> **Records supplied**:
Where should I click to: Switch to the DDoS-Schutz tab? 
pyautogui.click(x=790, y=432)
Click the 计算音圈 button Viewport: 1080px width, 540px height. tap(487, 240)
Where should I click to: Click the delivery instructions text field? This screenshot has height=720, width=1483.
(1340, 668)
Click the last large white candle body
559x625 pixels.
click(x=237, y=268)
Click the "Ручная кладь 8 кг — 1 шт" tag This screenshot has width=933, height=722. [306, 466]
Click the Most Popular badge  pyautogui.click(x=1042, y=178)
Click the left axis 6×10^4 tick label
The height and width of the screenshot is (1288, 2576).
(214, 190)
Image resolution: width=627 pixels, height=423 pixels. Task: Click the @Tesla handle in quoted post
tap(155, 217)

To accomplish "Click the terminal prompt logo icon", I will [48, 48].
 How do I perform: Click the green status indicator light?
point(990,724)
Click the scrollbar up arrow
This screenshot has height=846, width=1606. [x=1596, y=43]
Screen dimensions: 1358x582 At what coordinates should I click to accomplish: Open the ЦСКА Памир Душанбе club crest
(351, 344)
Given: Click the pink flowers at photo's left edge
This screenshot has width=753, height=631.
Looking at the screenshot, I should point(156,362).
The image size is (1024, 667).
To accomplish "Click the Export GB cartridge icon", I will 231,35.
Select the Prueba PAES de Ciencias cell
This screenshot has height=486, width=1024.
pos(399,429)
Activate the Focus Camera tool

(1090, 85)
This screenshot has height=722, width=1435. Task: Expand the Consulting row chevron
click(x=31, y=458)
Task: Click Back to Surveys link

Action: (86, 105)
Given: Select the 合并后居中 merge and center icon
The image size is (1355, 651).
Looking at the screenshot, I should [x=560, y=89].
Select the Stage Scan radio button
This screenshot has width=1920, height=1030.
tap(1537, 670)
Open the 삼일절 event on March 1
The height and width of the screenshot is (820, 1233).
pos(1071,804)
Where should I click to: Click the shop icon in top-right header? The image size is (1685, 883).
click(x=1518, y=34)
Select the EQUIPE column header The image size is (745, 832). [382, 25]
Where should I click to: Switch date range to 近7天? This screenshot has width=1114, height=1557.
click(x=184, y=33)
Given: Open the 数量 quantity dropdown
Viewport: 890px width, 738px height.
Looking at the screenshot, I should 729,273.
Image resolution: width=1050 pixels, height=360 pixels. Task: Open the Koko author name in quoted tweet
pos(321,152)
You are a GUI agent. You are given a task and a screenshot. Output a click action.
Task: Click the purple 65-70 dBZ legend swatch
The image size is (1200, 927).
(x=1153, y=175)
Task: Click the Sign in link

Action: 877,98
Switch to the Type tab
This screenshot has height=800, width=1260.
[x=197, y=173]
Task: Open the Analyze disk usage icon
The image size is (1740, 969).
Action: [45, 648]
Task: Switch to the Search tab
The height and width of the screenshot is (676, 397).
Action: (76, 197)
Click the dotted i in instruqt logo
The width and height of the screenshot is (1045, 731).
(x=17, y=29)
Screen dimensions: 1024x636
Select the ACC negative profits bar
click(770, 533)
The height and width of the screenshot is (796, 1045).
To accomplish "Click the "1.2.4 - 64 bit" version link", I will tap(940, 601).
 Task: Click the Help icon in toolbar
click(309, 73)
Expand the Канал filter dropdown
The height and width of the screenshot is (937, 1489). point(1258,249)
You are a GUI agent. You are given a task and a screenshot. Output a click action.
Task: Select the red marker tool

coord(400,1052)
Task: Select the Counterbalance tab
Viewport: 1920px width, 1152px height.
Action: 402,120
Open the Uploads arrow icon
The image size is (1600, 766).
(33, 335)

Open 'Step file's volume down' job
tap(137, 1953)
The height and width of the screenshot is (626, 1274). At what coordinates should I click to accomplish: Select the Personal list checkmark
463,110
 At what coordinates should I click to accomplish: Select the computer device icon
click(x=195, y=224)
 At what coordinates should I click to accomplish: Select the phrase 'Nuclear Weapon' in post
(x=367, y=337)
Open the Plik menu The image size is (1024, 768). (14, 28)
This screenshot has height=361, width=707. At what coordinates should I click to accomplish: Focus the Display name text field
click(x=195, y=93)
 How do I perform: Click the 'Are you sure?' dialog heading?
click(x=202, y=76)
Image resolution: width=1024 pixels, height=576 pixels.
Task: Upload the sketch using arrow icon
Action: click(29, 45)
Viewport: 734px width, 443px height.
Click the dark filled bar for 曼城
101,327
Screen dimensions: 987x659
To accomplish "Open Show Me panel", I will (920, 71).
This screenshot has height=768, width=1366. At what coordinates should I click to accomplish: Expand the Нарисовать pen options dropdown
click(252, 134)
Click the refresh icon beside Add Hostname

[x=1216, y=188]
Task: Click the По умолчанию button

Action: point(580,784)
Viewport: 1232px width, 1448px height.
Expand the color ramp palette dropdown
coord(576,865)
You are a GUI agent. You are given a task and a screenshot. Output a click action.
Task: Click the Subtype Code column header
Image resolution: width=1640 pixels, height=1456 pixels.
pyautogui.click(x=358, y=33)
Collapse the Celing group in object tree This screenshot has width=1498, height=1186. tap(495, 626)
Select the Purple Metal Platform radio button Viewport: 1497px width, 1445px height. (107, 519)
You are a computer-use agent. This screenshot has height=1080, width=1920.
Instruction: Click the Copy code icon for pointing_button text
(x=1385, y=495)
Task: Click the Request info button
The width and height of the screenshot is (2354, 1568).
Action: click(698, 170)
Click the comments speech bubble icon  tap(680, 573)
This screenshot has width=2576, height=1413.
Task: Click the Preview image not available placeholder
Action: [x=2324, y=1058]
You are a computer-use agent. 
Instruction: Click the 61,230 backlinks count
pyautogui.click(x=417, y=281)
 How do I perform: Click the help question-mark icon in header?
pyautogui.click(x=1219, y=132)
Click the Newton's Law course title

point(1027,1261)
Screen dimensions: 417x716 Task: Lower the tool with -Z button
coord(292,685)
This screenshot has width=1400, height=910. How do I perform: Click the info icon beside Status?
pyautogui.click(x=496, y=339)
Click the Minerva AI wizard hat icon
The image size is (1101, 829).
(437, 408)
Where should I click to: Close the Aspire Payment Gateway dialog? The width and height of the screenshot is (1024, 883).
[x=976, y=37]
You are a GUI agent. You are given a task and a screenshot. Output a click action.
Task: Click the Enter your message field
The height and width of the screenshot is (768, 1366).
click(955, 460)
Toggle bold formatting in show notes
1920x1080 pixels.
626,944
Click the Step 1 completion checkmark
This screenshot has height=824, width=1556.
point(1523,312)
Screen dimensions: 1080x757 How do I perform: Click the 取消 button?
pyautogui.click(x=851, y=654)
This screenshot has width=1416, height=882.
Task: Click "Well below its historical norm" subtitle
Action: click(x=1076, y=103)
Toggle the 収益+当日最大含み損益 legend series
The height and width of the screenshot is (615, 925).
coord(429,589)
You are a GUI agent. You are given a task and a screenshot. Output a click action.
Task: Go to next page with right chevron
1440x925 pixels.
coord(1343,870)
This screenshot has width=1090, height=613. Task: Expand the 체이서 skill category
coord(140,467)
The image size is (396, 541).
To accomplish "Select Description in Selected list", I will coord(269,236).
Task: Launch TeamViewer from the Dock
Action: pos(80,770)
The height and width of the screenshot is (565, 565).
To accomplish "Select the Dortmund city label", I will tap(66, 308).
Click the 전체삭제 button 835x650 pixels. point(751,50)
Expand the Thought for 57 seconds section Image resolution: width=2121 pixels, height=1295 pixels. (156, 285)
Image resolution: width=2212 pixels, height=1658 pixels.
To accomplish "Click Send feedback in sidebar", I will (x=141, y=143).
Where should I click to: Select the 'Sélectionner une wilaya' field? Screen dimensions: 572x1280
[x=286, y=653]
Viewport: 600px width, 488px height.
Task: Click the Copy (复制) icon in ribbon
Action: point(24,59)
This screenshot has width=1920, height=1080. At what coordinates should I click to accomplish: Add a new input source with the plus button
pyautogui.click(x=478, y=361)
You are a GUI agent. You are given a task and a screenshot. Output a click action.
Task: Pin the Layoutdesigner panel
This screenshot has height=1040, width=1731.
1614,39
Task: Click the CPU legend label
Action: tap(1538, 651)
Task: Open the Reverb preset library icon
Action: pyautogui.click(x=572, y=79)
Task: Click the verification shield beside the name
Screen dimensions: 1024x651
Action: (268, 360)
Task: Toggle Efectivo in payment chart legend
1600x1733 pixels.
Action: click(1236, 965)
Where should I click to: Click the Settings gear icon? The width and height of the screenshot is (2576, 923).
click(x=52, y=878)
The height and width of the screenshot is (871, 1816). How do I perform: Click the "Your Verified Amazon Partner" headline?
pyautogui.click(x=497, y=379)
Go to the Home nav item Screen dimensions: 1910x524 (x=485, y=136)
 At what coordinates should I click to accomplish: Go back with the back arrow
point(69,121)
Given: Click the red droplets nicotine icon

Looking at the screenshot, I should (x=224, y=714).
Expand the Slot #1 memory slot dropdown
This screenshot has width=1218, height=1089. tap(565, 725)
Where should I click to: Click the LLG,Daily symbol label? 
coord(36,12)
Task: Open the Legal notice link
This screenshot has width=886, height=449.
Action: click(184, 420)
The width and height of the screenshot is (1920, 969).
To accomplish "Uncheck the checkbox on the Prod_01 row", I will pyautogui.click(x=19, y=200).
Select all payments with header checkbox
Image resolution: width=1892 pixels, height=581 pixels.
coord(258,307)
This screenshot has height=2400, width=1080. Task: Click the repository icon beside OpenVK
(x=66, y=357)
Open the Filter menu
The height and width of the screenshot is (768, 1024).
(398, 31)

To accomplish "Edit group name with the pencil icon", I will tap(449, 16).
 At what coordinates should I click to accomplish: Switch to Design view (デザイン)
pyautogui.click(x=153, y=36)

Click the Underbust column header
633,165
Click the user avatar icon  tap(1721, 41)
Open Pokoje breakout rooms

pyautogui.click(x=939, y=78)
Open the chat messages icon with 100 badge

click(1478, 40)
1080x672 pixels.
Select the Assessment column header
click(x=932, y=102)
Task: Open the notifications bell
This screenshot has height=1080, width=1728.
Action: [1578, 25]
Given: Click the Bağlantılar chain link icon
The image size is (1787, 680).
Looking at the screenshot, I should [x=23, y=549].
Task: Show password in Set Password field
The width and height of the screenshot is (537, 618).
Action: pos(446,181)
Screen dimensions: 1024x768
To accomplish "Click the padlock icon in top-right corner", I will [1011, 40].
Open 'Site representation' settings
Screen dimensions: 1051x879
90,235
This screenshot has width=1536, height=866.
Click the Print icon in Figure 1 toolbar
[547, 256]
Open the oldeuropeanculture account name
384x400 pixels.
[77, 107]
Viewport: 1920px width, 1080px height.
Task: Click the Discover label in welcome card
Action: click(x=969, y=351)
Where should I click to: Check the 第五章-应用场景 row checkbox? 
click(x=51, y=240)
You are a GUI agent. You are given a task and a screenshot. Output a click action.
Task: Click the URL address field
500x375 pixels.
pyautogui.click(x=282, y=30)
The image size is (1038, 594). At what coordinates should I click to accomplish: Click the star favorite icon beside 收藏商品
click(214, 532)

> **Problem to solve**: Show each line of the material above that contains the string "size".

> **Correct result**:
The image size is (1024, 667).
The image size is (1355, 651).
Where should I click to: Click the shop icon in top-right header? The image size is (1685, 883).
Select the EQUIPE column header The image size is (745, 832). [382, 25]
The image size is (1200, 927).
The image size is (1740, 969).
The image size is (1600, 766).
Open the Plik menu The image size is (1024, 768). (14, 28)
The image size is (1101, 829).
The image size is (396, 541).
The image size is (1787, 680).
The image size is (1038, 594). At what coordinates should I click to accomplish: Click the star favorite icon beside 收藏商品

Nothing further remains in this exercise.